December 13, 2008
FDA Retracts Previous Consumer Advice Over Mercury In Fish
The federal government has, for many years, recommended that pregnant women and young children limit their consumption of fish to avoid exposure to potentially harmful amounts of mercury.
But there's now an ongoing debate between two top consumer protection agencies on whether that advice should be reconsidered to encourage all people to eat more fish, in order to promote healthy hearts.
A new report from the Food and Drug Administration argues that the health benefits of eating fish outweigh the potential ill effects of mercury.
But the Environmental Protection Agency has fired off a memo to the White House calling the 270-page FDA study "scientifically flawed and inadequate" and an "oversimplification" lacking analytical rigor.
Many environmental groups it's nothing more than a sneak attempt to undercut important public health advice in the waning hours of a Bush administration that has treated science as a stepchild.
Richard Wiles, executive director of the Environmental Working Group, said the FDA was once a fearsome protector of the public health. "Now it's nothing more than a patsy for polluters."
The new movement is receiving plenty of enthusiasm from the food industry. One organization, the Center for Consumer Freedom, called it "long overdue and a huge public-health victory" that "just might be the best Christmas present health-conscious Americans could hope for."
But on Friday, the interagency feud spilled into the open when the Environmental Working Group released copies of the dueling memos. The Washington Post first reported the dispute.
The FDA, however, has found itself in another controversy over the science of food safety. A panel of outside advisers recently challenged the agency on bisphenol A, or BPA, a chemical used to make plastic for food packaging and other consumers goods. The independent experts said that FDA's conclusion that low doses of BPA are safe was scientifically flawed.
Congress is now involved in the battle over mercury.
"FDA should not change anything it cannot back up with the best science, because we know that mercury can cause brain and cardiovascular damage," said Sen. Barbara Boxer, D-Calif., who chairs the Environment and Public Works Committee. "FDA should not play politics with the health of our families."
Officials at the FDA sought to slow the controversy and dispel concerns that the agency is about to toss out the government's current mercury guidance.
Spokesman Michael Herndon said it would be a mistake to assume that this draft report represents the FDA's official position because a final determination on these matters has not been reached.

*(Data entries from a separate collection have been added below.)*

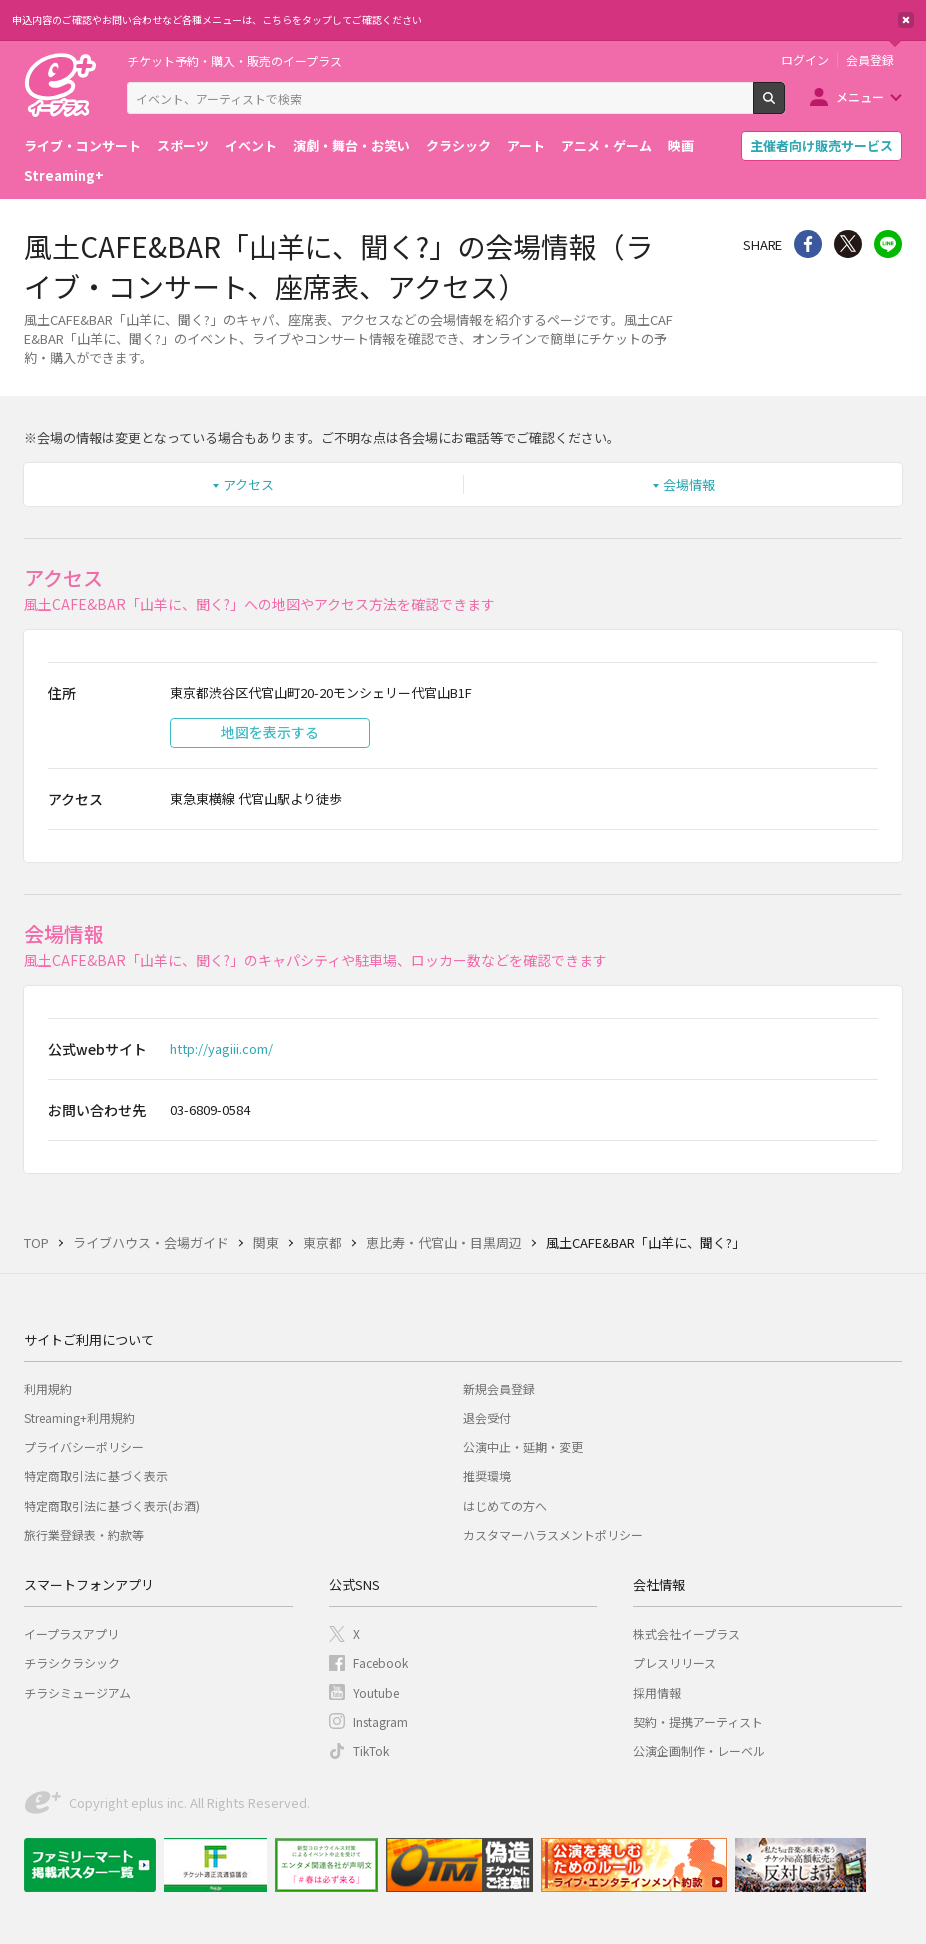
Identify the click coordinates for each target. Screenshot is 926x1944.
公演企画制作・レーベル (699, 1750)
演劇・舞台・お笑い (351, 145)
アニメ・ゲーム (606, 145)
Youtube (376, 1692)
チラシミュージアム (77, 1692)
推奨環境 (487, 1475)
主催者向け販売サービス (821, 145)
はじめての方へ (505, 1505)
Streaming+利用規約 (79, 1417)
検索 (784, 106)
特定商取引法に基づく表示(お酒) (112, 1505)
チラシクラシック (72, 1662)
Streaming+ (64, 175)
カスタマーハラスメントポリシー (553, 1534)
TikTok (371, 1750)
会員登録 (870, 60)
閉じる (906, 20)
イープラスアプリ (71, 1633)
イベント (251, 145)
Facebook (380, 1662)
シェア (808, 244)
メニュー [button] (860, 96)
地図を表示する (270, 732)
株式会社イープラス (686, 1633)
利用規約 (48, 1388)
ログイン (805, 60)
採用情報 (657, 1692)
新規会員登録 (499, 1388)
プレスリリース (674, 1662)
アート (526, 145)
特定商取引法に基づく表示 (96, 1475)
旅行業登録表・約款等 (84, 1534)
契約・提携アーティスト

"Following the discussion among government agencies, FDA intends to seek public comment. This will all be done in a very public and transparent manner, and the FDA will make no final determination until all the relevant comments and scientific analysis has been carefully considered."
Mercury occurs naturally and is also released in the environment through pollution. Very high levels in the bloodstream can damage the nervous system of developing fetuses and young children, causing learning disabilities and other problems. Fish absorb mercury in the water and as they feed on plankton and other smaller fish. Some fish, like king mackerel and swordfish, accumulate higher levels of mercury.
People's biggest exposure to mercury is through fish and shellfish, but fetuses and young children are the most susceptible to harm. About 8 percent of U.S. women of childbearing age have enough mercury in their blood to be at risk of having babies with subtle learning disabilities, the Centers for Disease Control and Prevention estimates.
Due to such concerns, the FDA and EPA have recommended that women of child-bearing age and young children not eat shark, swordfish, king mackerel or tilefish, which contain high levels of mercury.
The agencies also advised that pregnant women eat no more than two meals a week of fish and shellfish that are lower in mercury, a total of 12 ounces. And since "white" albacore tuna has more mercury than chunk light tuna, they recommended no more than six ounces a week.
The FDA's draft report said the latest studies seem to indicate that the risks may not be as dire as previously thought. The agency also sought to weigh the risk of mercury against the benefits of eating more fish.
The report said current research suggests "a beneficial impact on fetal neurodevelopment from the mother's consumption of fish, even though they contain methylmercury."
"The net effect is not necessarily adverse, and could in fact be beneficial," it added.
The EPA said, however, that the FDA report based its conclusions on models that use very limited inputs from studies that have significant problems for risk analysis.